This suggestion by the ever-insightful @mooreporfavor (oh wait, that’s me…) got me thinking about this assertion, which is empirically testable, but which I made without actually knowing whether it was true. I decided to do a little research for the good of the order. You may have asked yourselves, “What cities in countries with major football leagues are of similar size to Sevilla, say, a population between 1 and 1.6m?”
And if you did, in fact, ask yourself that question, here’s what you would answer (to yourself) upon asking that question.
Largest metropolitan areas under 1.6m, by country, and their football clubs (SPI ranking in parens):
ITALY:
Bari, SSC Bari (473)
Palermo, Palermo (489)
FRANCE:
Toulouse, Toulouse (136)
Bordeaux, Girondons (216)
Lille, LOSC (57)
Nice, Nice (73)
Marseille, l’OM (73)
GERMANY:
Düsseldorf, Fortuna Dusseldorf and maybe Monchengladbach (372/44)
Nuremberg, Nurnberg FC (423)
Hannover, Hannover 96 (425)
Leipzig, Red Bull Leipzig (14)
Bremen, Werder Bremen (81)
ENGLAND:
Tyne and Wear metropolitan area, Newcastle/Sunderland (39/348)
Sheffield, Sheffield United/Sheffield Wednesday (109/327)
Portsmouth-Southampton, Portsmouth/Southampton (429/82)
Nottingham–Derby, Notts County/Nottingham Forest/Derby County (none/121/322)
SPAIN:
Valencia, Valencia/Levante (50/154)
Malaga, Malaga CF (482)
Sevilla, Sevilla FC and you know who (38/32)
I would absolutely LOVE if someone ran with this and did a different hypothesis test, namely, digging through the SPI from top to bottom and either B) seeing the average size of the seat of top 50/top 100 clubs, or B) how many top 50/top 100 clubs come from a city of less than 1.6m.
Both of these are actually more interesting analysis, but ones I didn’t want to take on because of the data needed to pull it off.

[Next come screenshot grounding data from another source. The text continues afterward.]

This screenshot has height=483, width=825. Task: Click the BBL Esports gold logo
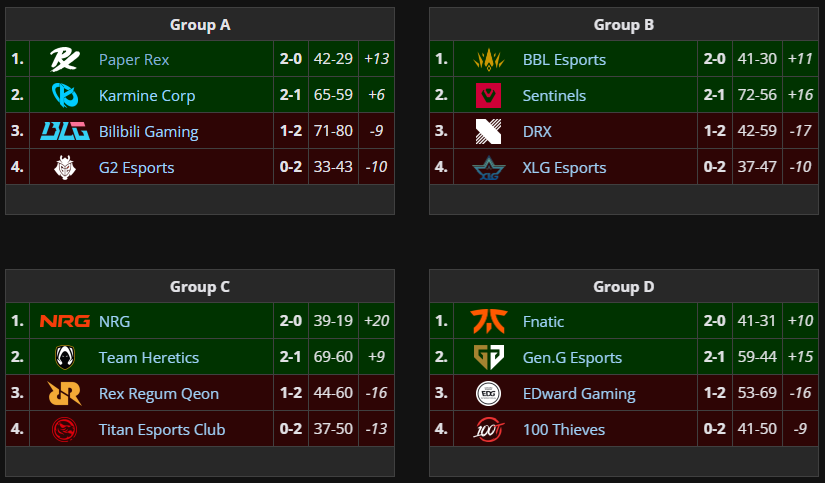click(x=489, y=59)
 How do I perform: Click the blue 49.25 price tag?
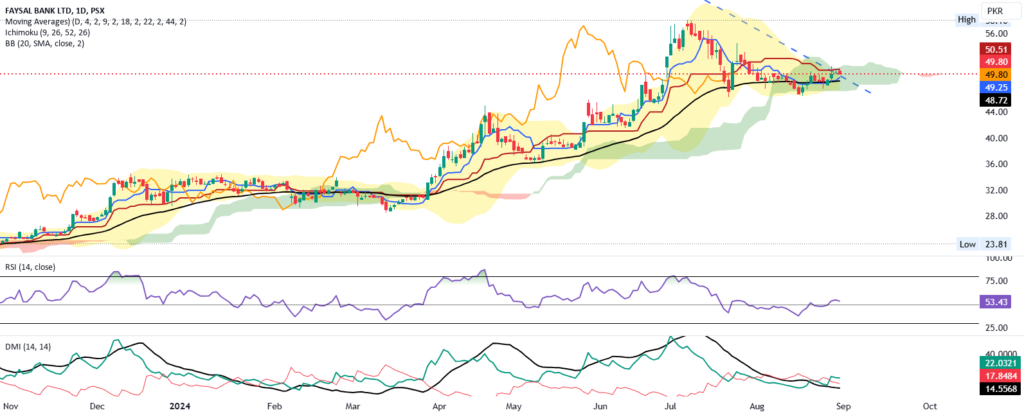tap(996, 87)

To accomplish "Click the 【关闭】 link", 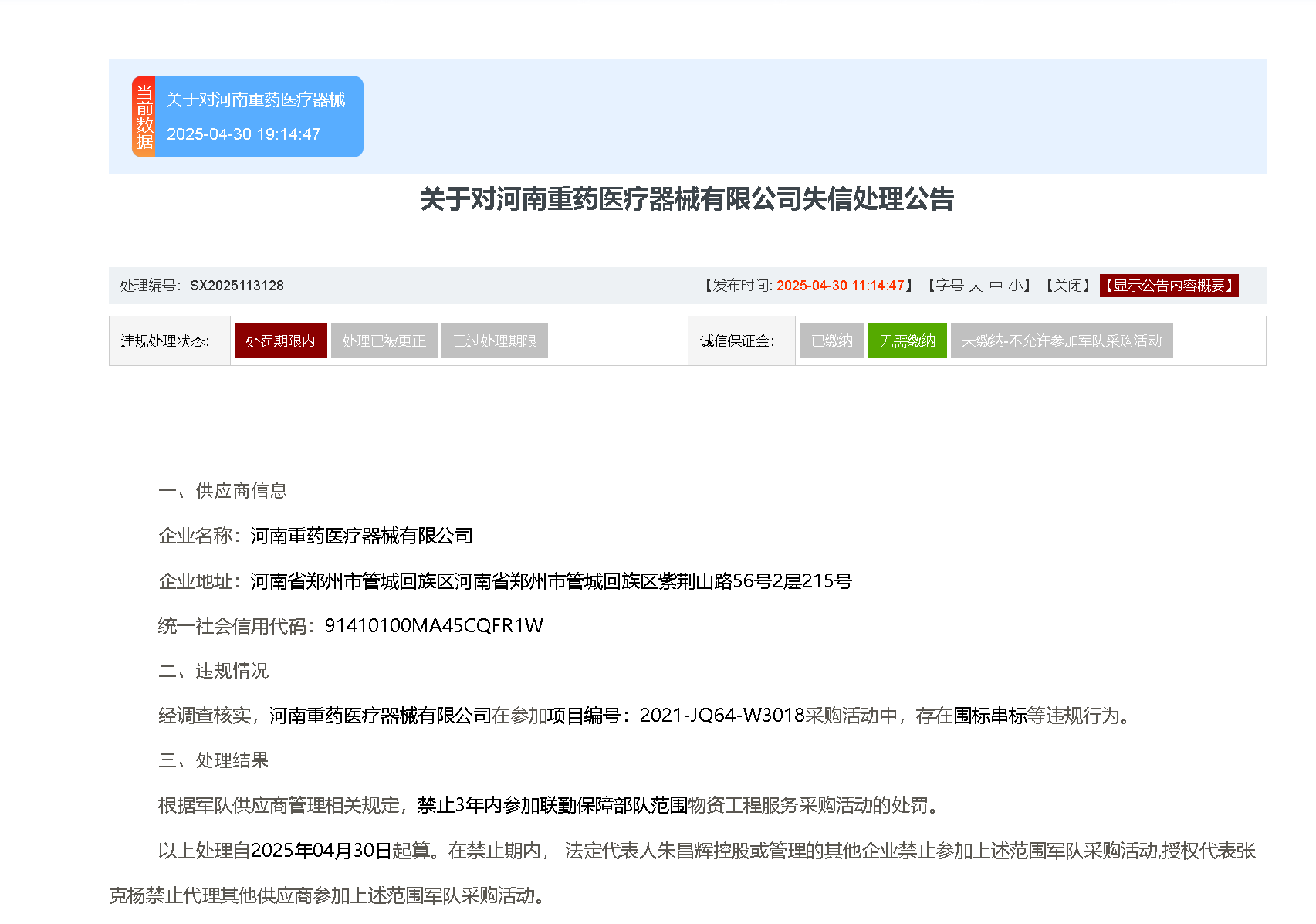I will (1068, 286).
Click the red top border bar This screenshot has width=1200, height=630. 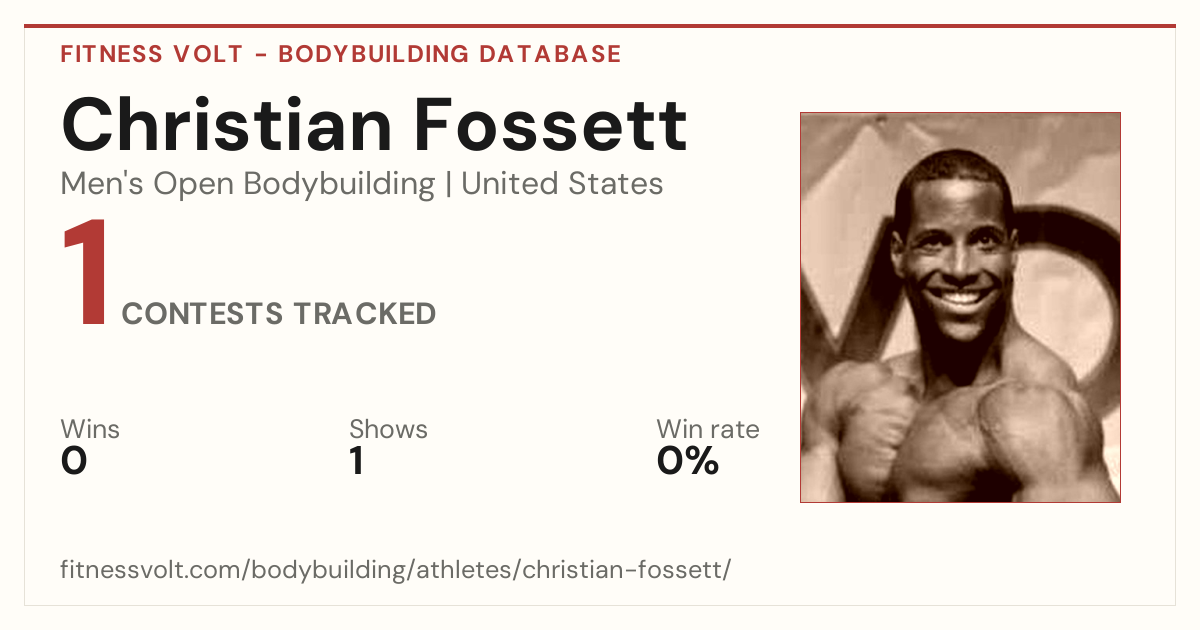[x=600, y=26]

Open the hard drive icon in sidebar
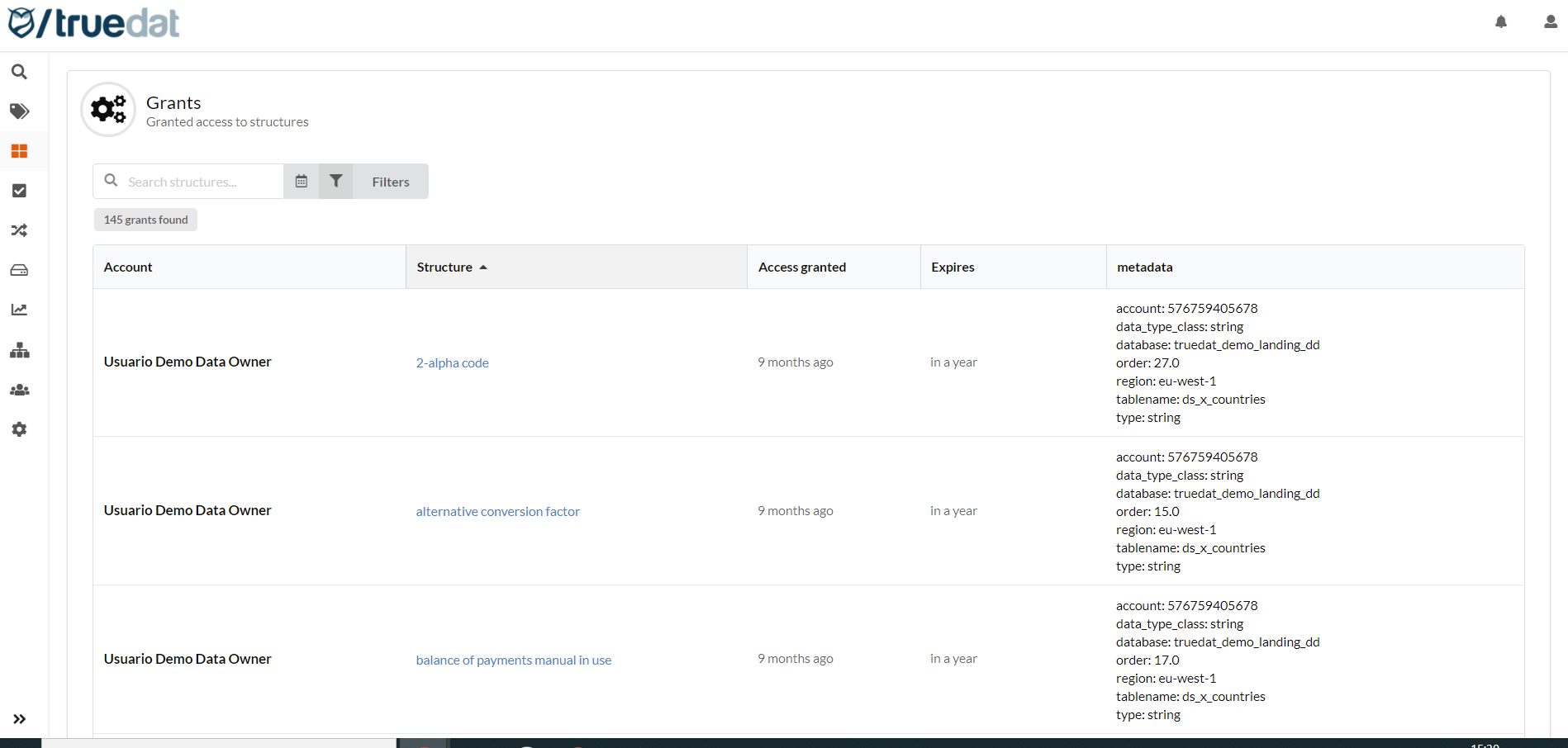pos(19,270)
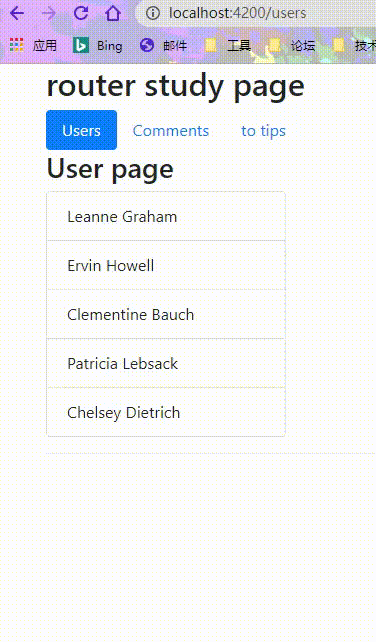Go to browser home icon

[113, 13]
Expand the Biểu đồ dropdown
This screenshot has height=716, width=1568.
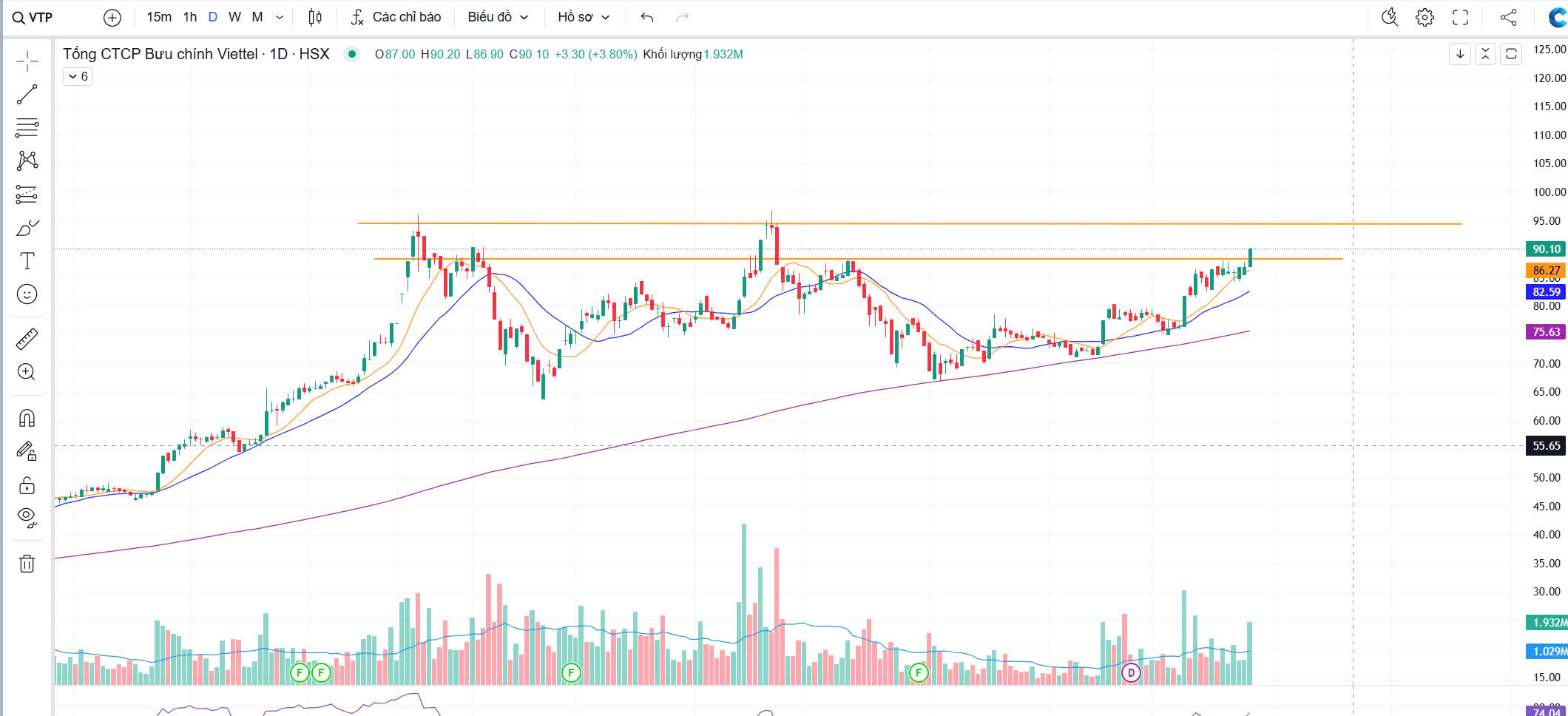coord(497,17)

Perhaps it’s already been done on the internet, but I didn’t stumble upon it while poking around the internet.
Conclusion: Since I didn’t actually define a hypothesis, I don’t know what this really means, per se, but I found it interesting, at a minimum. Largely it does seem like Sevilla is HUGELY overperforming as a middle-small metropolitan area, and in this limited sample seems to be the only city with TWO high-performing clubs, albeit with one of them more deservedly high-performing and the other wearing green. I’m sure if you broaden the sample to metropolitan areas under 1.6 m, you’d surely find some tiny city in England with two big clubs, but I didn’t want to keep digging deeper and deeper down the rabbit hole.
PS - Since I was pulling this together on the cheap (budget: $0 and 30 mins), I likely missed some clubs in these metropolitan areas, especially places like England where there are a million historic clubs with nonsensical names.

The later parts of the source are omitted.